To do: Before printing, remove every picture; then print the lines below exactly, from the first line through the line containing "This screenshot has height=307, width=648.".
**** Supplied data
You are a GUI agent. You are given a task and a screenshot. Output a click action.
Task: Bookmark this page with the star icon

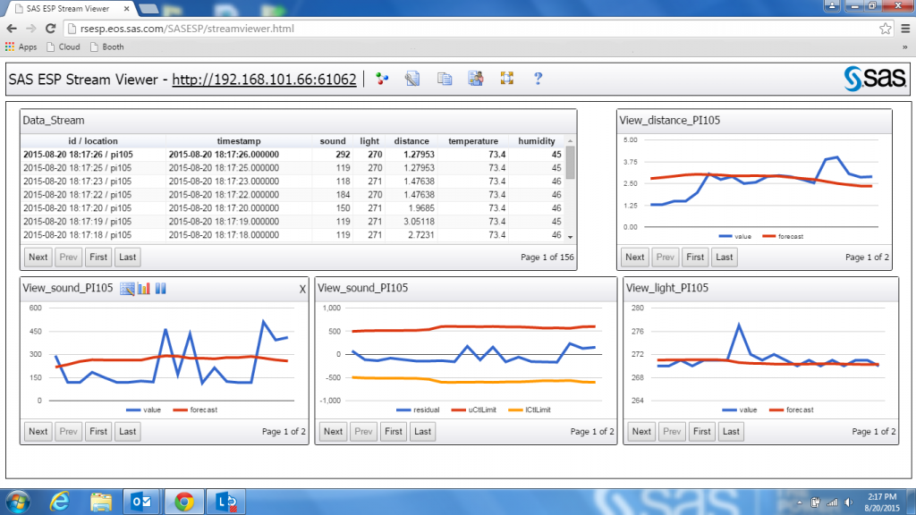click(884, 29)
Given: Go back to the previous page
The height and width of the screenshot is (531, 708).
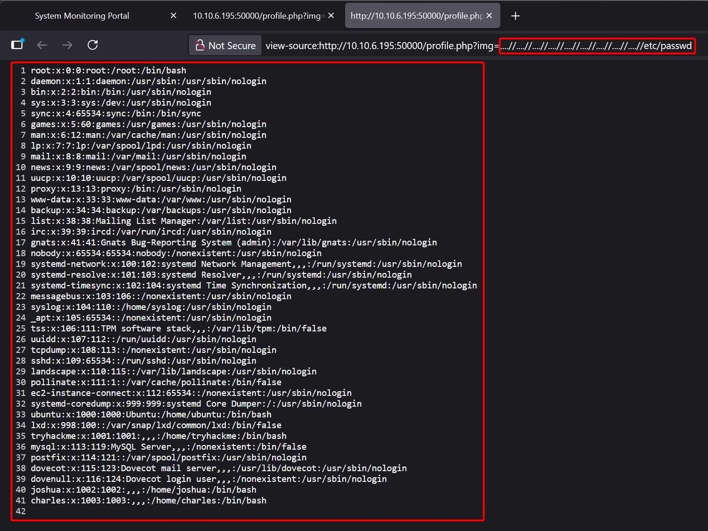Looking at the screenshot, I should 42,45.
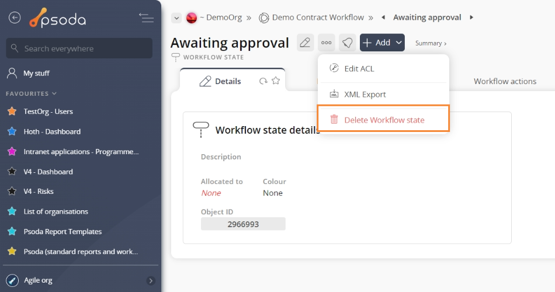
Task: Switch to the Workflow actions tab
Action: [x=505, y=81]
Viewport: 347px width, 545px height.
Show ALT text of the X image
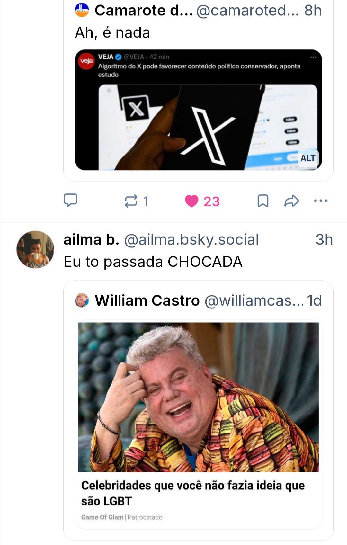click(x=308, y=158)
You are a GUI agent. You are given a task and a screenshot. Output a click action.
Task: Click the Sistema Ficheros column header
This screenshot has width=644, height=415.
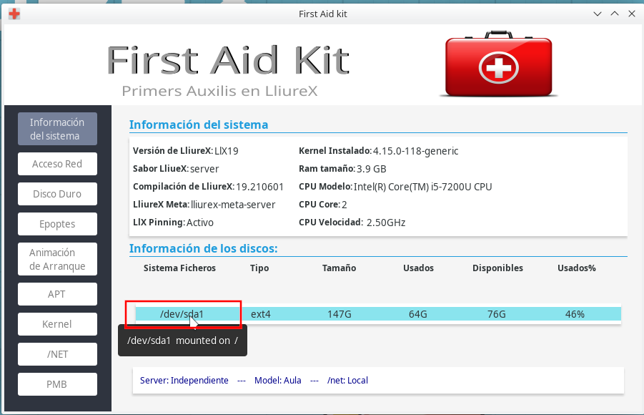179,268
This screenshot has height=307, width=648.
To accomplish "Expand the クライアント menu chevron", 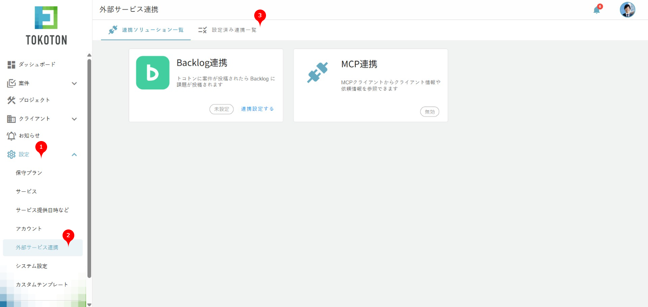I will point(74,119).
********
Reply to the exercise:
You are a GUI agent. You are given a task and a screenshot. Output a click action.
Task: Bookmark this page with the star icon

click(884, 29)
Given: Go back to the previous page
The height and width of the screenshot is (531, 708).
Looking at the screenshot, I should 42,45.
Task: Switch to the Workflow actions tab
Action: [x=505, y=81]
Viewport: 347px width, 545px height.
Show ALT text of the X image
click(x=308, y=158)
You are a GUI agent. You are given a task and a screenshot. Output a click action.
Task: Click the Sistema Ficheros column header
This screenshot has width=644, height=415.
179,268
This screenshot has height=307, width=648.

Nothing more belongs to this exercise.